Earlier this month, the same journal that originally published RIAT (British Medical Journal) let fly with a study of their own Restoring Study 329: Efficacy and Harms of Paroxetine and Imipramine in Treatment of Major Depression in Adolescence.  Listen to these conclusions of the study where no new research was done; they simply looked at the results in an unbiased fashion.

“On 14 June 2013, the RIAT researchers asked GSK whether it had any intention to restore any of the trials it sponsored, including Study 329. GSK did not signal any intent to publish a corrected version of any of its trials. In later correspondence, GSK stated that the study by Keller and colleagues “accurately reflects the honestly-held views of the clinical investigator authors” and that GSK did “not agree that the article is false, fraudulent or misleading.”

The efficacy of paroxetine and imipramine was not statistically or clinically significantly different from placebo for any prespecified primary or secondary efficacy outcome. There were clinically significant increases in harms, including suicidal ideation and behaviour and other serious adverse events in the paroxetine group and cardiovascular problems in the imipramine group. The reanalysis of Study 329 illustrates the necessity of making primary trial data and protocols available to increase the rigour of the evidence base.”

Look folks; I have been showing you for years that EVIDENCE-BASED MEDICINE is frequently nothing more than Orwellian double-speak — a politically-correct charade — the true definition of a “pipe dream” — something that should be looked at both warily and critically.  Back in 2012 GSK was fined a whopping Three Billion dollars for this and other similar fiascoes with their drugs (HERE).  They did not even blink. 
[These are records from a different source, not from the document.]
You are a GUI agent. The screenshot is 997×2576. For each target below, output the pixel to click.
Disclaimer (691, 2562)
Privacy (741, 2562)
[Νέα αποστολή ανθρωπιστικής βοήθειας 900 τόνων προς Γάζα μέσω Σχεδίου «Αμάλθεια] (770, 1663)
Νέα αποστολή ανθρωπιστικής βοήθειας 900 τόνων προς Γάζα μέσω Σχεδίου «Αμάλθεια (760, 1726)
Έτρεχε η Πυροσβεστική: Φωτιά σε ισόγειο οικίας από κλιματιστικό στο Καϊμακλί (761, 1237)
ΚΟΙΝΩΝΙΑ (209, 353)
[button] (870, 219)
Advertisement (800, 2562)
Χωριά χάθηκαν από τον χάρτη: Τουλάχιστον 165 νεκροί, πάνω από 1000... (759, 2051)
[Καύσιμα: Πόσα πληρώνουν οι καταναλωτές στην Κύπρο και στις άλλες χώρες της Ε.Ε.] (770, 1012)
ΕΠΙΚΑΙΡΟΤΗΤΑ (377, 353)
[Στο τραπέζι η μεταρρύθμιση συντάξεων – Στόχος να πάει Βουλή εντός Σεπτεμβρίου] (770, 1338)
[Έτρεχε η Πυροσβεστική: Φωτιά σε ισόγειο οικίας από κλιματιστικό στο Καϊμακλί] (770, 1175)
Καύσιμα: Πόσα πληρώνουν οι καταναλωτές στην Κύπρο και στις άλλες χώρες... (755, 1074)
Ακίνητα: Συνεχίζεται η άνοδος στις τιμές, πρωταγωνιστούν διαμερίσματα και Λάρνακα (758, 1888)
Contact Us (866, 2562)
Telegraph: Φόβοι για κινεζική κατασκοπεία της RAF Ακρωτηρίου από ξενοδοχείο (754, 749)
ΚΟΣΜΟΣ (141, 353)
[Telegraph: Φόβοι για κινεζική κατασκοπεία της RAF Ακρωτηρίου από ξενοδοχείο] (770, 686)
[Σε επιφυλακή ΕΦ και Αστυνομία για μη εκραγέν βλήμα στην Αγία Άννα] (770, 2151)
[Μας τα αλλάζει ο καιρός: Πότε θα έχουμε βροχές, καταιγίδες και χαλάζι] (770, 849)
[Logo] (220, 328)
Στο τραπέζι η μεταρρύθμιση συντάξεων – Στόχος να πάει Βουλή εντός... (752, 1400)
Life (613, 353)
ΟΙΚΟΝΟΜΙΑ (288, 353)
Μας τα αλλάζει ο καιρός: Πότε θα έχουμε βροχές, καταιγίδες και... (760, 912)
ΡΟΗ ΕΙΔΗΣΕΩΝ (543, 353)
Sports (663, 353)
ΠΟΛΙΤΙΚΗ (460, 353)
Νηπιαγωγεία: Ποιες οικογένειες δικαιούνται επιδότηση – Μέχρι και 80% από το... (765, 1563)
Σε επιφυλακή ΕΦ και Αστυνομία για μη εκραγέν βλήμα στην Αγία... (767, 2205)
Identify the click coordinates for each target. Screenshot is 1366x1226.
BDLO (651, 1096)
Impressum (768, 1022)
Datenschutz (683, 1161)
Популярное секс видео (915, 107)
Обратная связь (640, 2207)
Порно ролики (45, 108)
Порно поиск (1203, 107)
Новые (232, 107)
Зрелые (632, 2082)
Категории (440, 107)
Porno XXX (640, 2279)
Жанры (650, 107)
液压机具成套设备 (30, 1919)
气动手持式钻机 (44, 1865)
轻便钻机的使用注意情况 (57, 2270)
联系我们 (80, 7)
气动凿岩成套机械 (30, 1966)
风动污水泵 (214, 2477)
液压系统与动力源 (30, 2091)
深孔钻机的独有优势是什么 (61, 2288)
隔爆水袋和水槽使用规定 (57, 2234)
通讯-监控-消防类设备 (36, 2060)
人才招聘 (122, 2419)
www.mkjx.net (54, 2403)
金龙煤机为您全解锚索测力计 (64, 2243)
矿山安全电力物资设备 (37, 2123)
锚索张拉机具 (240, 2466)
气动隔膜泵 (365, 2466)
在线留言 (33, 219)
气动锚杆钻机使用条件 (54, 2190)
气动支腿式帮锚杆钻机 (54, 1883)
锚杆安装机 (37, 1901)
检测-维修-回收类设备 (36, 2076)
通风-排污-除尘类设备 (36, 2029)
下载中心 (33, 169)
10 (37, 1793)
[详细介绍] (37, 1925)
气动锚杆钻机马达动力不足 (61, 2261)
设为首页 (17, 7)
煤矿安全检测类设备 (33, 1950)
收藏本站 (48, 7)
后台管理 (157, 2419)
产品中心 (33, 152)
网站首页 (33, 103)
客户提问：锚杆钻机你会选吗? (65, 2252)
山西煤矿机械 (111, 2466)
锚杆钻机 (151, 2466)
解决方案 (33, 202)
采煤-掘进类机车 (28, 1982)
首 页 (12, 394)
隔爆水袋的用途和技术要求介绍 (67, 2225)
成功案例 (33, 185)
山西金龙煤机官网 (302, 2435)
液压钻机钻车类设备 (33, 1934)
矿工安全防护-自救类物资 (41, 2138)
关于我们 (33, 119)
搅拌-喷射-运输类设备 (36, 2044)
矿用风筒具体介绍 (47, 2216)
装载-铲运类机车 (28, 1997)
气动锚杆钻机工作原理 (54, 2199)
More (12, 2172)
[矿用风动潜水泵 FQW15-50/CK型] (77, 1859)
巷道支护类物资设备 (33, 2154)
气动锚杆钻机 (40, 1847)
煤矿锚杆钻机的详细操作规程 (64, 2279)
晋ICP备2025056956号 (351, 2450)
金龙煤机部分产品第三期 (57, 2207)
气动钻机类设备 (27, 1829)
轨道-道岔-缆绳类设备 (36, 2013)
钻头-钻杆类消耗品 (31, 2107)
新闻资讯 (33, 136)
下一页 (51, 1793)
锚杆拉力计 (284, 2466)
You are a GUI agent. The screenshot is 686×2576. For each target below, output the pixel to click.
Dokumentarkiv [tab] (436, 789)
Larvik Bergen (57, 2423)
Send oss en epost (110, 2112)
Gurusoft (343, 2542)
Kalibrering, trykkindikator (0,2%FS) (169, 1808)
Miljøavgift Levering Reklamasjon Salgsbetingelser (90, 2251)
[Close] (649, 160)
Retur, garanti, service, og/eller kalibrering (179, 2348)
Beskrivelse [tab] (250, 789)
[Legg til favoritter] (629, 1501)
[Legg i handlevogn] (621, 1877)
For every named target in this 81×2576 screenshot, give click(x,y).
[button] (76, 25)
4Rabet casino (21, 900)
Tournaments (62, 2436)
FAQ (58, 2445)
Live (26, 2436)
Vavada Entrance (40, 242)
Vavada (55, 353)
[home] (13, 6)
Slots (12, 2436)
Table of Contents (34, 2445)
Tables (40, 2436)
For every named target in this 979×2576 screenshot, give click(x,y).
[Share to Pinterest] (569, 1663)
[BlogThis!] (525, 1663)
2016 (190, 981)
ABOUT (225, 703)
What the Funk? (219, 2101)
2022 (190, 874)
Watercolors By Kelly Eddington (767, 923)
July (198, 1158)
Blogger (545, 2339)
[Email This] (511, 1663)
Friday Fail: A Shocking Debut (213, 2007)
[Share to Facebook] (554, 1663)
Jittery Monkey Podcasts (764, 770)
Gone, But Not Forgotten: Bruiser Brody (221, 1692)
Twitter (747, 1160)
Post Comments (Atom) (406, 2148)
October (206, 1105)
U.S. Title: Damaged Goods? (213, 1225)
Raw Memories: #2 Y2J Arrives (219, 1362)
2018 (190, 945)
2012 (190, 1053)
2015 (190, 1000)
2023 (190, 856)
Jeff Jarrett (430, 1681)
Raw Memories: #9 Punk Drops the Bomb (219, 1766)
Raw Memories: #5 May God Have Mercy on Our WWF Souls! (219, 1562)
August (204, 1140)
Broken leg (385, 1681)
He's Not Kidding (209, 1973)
When the fine was announced, GSK held a press conference — and afterwards, their stock actually went up.  They had already put the money for the fine aside in cash, and stated that it would not affect earnings.  In other words, a $3,000,000,000 fine was nothing more than the price of doing business.  And the clincher is that the drug was never taken off the market — it is still around today, making money and killing children.  That’s right; killing children.  If you really want a taste of how disgusting this whole sordid business has really been, read David Dobbs’ recent article from The Atlantic; The Human Cost of a Misleading Drug-Safety Study (HERE).